### Given instruction
Reproduce all of the entries below word for word.

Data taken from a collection
===

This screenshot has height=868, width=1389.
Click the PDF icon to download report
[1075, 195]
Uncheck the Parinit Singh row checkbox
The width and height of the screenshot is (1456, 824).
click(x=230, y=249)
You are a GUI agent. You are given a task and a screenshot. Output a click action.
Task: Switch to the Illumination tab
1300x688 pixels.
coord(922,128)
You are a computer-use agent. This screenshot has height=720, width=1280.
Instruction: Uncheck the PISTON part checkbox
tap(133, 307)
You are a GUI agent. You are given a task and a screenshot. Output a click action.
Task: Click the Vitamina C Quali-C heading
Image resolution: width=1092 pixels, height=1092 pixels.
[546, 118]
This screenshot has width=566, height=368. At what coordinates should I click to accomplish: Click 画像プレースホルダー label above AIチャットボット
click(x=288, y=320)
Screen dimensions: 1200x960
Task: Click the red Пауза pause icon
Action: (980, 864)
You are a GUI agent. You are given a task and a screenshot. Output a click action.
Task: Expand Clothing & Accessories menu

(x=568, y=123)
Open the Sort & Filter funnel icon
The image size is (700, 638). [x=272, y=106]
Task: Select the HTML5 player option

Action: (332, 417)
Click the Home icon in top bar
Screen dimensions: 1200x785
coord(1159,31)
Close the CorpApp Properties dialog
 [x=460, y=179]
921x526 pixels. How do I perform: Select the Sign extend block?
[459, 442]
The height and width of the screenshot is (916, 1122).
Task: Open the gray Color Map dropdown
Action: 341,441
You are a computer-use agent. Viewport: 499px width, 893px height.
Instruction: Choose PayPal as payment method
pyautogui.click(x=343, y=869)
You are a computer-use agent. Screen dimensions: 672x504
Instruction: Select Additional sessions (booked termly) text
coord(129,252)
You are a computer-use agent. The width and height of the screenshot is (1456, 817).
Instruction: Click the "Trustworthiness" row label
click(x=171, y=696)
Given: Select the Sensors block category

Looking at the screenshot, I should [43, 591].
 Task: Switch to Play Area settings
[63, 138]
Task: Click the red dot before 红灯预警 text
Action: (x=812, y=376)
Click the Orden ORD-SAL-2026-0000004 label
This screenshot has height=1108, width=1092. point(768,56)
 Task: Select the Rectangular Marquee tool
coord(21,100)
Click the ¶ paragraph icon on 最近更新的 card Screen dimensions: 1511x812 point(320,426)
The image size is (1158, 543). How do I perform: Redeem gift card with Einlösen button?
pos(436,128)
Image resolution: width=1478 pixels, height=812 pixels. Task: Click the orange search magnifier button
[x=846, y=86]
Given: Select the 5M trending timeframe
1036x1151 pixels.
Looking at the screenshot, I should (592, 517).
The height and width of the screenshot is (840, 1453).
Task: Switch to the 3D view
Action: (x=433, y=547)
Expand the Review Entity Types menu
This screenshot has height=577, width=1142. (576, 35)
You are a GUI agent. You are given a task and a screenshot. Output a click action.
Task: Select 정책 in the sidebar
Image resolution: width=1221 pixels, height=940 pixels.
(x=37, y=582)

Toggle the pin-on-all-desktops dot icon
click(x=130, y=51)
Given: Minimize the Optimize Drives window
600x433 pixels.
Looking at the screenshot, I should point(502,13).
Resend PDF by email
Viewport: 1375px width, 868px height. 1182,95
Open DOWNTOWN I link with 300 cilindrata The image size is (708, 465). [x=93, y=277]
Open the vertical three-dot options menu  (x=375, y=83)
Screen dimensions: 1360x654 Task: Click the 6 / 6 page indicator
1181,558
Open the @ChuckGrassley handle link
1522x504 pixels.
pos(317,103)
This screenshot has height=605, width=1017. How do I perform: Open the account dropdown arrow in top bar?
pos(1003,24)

===

### Written answer
This screenshot has height=868, width=1389.
Click the PDF icon to download report
[1075, 195]
Uncheck the Parinit Singh row checkbox
The width and height of the screenshot is (1456, 824).
click(x=230, y=249)
You are a GUI agent. You are given a task and a screenshot. Output a click action.
Task: Switch to the Illumination tab
1300x688 pixels.
coord(922,128)
You are a computer-use agent. This screenshot has height=720, width=1280.
Instruction: Uncheck the PISTON part checkbox
tap(133, 307)
You are a GUI agent. You are given a task and a screenshot. Output a click action.
Task: Click the Vitamina C Quali-C heading
Image resolution: width=1092 pixels, height=1092 pixels.
[546, 118]
This screenshot has width=566, height=368. At what coordinates should I click to accomplish: Click 画像プレースホルダー label above AIチャットボット
click(x=288, y=320)
Screen dimensions: 1200x960
Task: Click the red Пауза pause icon
Action: (980, 864)
You are a GUI agent. You are given a task and a screenshot. Output a click action.
Task: Expand Clothing & Accessories menu

(x=568, y=123)
Open the Sort & Filter funnel icon
The image size is (700, 638). [x=272, y=106]
Task: Select the HTML5 player option

Action: (332, 417)
Click the Home icon in top bar
Screen dimensions: 1200x785
coord(1159,31)
Close the CorpApp Properties dialog
 [x=460, y=179]
921x526 pixels. How do I perform: Select the Sign extend block?
[459, 442]
The height and width of the screenshot is (916, 1122).
Task: Open the gray Color Map dropdown
Action: 341,441
You are a computer-use agent. Viewport: 499px width, 893px height.
Instruction: Choose PayPal as payment method
pyautogui.click(x=343, y=869)
You are a computer-use agent. Screen dimensions: 672x504
Instruction: Select Additional sessions (booked termly) text
coord(129,252)
You are a computer-use agent. The width and height of the screenshot is (1456, 817).
Instruction: Click the "Trustworthiness" row label
click(x=171, y=696)
Given: Select the Sensors block category

Looking at the screenshot, I should [43, 591].
 Task: Switch to Play Area settings
[63, 138]
Task: Click the red dot before 红灯预警 text
Action: (x=812, y=376)
Click the Orden ORD-SAL-2026-0000004 label
This screenshot has height=1108, width=1092. point(768,56)
 Task: Select the Rectangular Marquee tool
coord(21,100)
Click the ¶ paragraph icon on 最近更新的 card Screen dimensions: 1511x812 point(320,426)
The image size is (1158, 543). How do I perform: Redeem gift card with Einlösen button?
pos(436,128)
Image resolution: width=1478 pixels, height=812 pixels. Task: Click the orange search magnifier button
[x=846, y=86]
Given: Select the 5M trending timeframe
1036x1151 pixels.
Looking at the screenshot, I should (592, 517).
The height and width of the screenshot is (840, 1453).
Task: Switch to the 3D view
Action: (x=433, y=547)
Expand the Review Entity Types menu
This screenshot has height=577, width=1142. (576, 35)
You are a GUI agent. You are given a task and a screenshot. Output a click action.
Task: Select 정책 in the sidebar
Image resolution: width=1221 pixels, height=940 pixels.
(x=37, y=582)

Toggle the pin-on-all-desktops dot icon
click(x=130, y=51)
Given: Minimize the Optimize Drives window
600x433 pixels.
Looking at the screenshot, I should point(502,13).
Resend PDF by email
Viewport: 1375px width, 868px height. 1182,95
Open DOWNTOWN I link with 300 cilindrata The image size is (708, 465). [x=93, y=277]
Open the vertical three-dot options menu  (x=375, y=83)
Screen dimensions: 1360x654 Task: Click the 6 / 6 page indicator
1181,558
Open the @ChuckGrassley handle link
1522x504 pixels.
pos(317,103)
This screenshot has height=605, width=1017. How do I perform: Open the account dropdown arrow in top bar?
pos(1003,24)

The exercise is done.